As I progressed from elementary school to middle school, insecurities about my Asian-ness and academic worth followed. If I was not particularly interested in science, let alone good at it, was I a failure? Was I intelligent because I was Asian American or was I simply just Asian American and intelligent? Though I had these insecurities, I never spoke to my teachers about them because I also thought I was supposed to live up to another stereotype: the dependable one. Teachers did not have to worry about me because they never thought I needed help or was struggling. If they called on me in class, I was sure to give a correct answer. This is not to say that my wonderfully transformative teachers single-handedly forced the stereotype of the Model Minority onto me. Rather, constantly being told by your peers and society that you are supposed to be smart on the basis of your race and ethnicity acts as both a prophecy and a sentence. Consequently, many young Asian Americans I know, myself included, will do anything to fulfill this demand. So many of us study and work to the brink of exhaustion just to prove that we are capable, worthy, and “Asian” enough — whatever that means.

[Some records]
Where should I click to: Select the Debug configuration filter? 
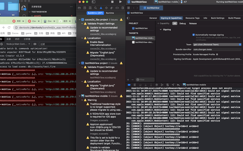pyautogui.click(x=182, y=23)
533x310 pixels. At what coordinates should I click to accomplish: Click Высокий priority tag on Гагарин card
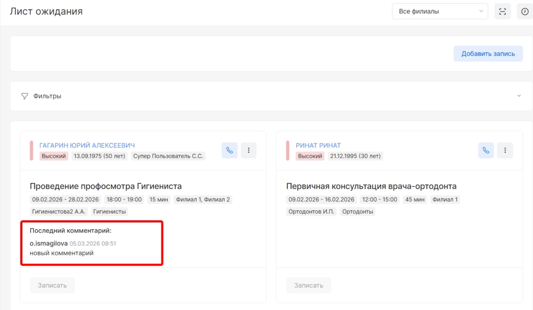click(x=54, y=156)
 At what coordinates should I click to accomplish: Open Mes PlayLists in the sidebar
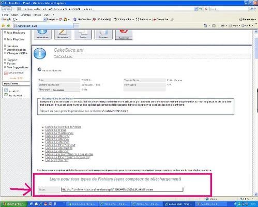[x=16, y=39]
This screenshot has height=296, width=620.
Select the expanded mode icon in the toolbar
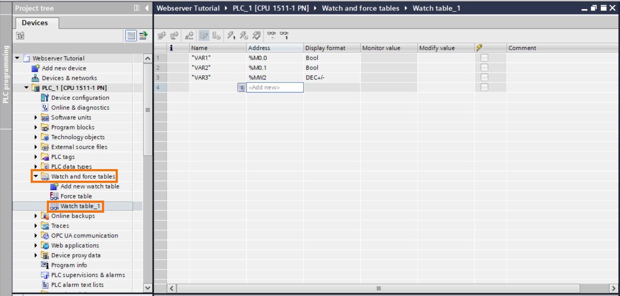[190, 36]
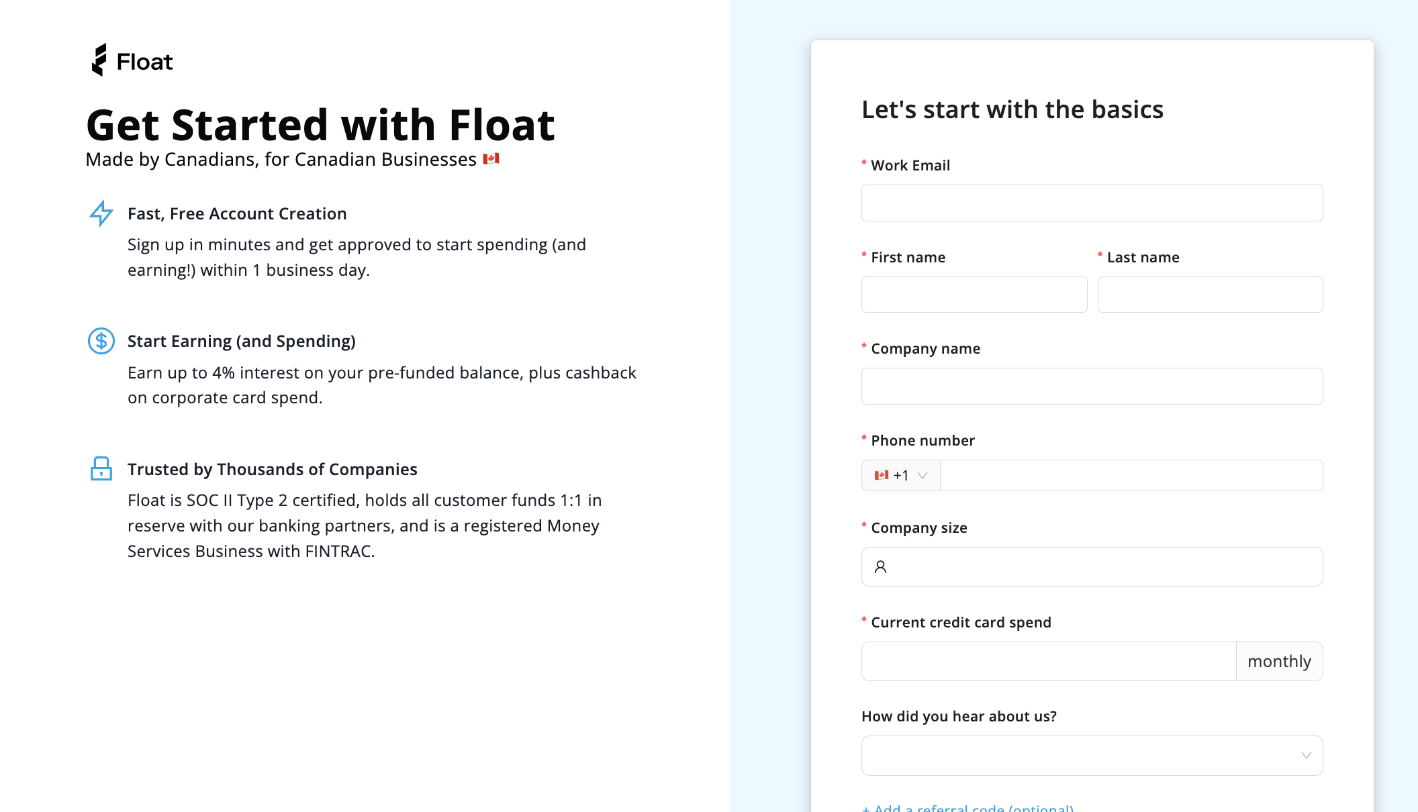Click the lightning bolt icon
This screenshot has height=812, width=1418.
coord(101,213)
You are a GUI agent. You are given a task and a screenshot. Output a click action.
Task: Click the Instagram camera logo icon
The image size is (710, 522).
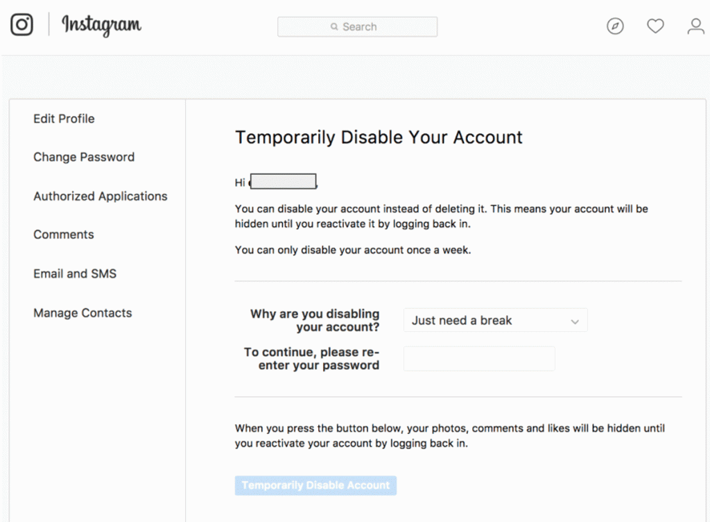tap(21, 25)
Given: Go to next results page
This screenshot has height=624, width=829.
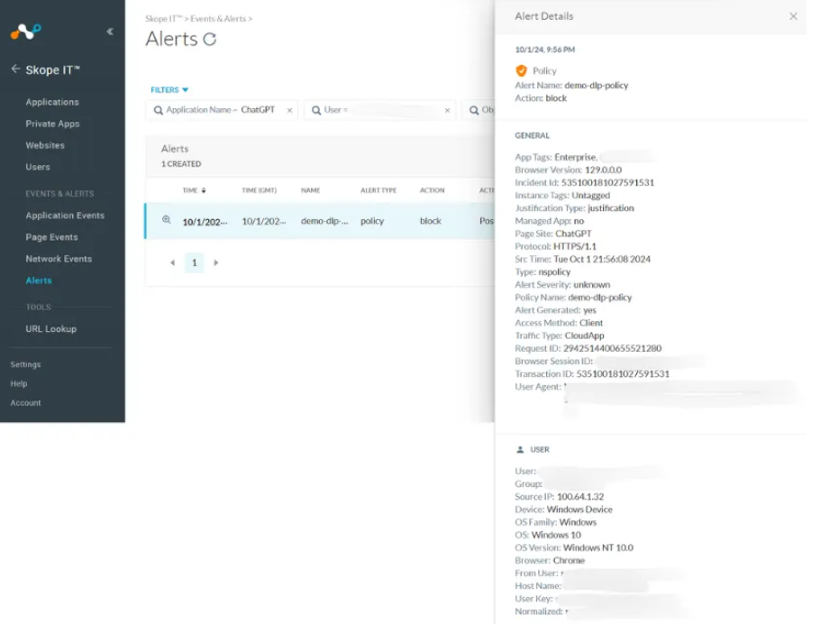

● **DIRECTIVE 1**
Using the Model Minority passage, decide whether each statement agrees with it, answering yes or no and quoting the words that decide it: (a) The writer spoke to teachers about these insecurities. (b) The writer says teachers single-handedly forced the Model Minority stereotype onto the writer. (c) The insecurities followed the writer from elementary school into middle school.
● **DIRECTIVE 2**
Translate this sentence from the Model Minority passage into Spanish: "Teachers did not have to worry about me because they never thought I needed help or was struggling."
● **DIRECTIVE 3**
In the Model Minority passage, what other stereotype did the writer feel obliged to live up to?

● **FULL SOLUTION 1**
(a) No: "I never spoke to my teachers about them"
(b) No: "This is not to say that my wonderfully transformative teachers single-handedly forced the stereotype of the Model Minority onto me."
(c) Yes: "As I progressed from elementary school to middle school, insecurities about my Asian-ness and academic worth followed."

● **FULL SOLUTION 2**
Los maestros no tenían que preocuparse por mí porque nunca pensaron que yo necesitara ayuda o que estuviera pasando dificultades.

● **FULL SOLUTION 3**
The dependable one.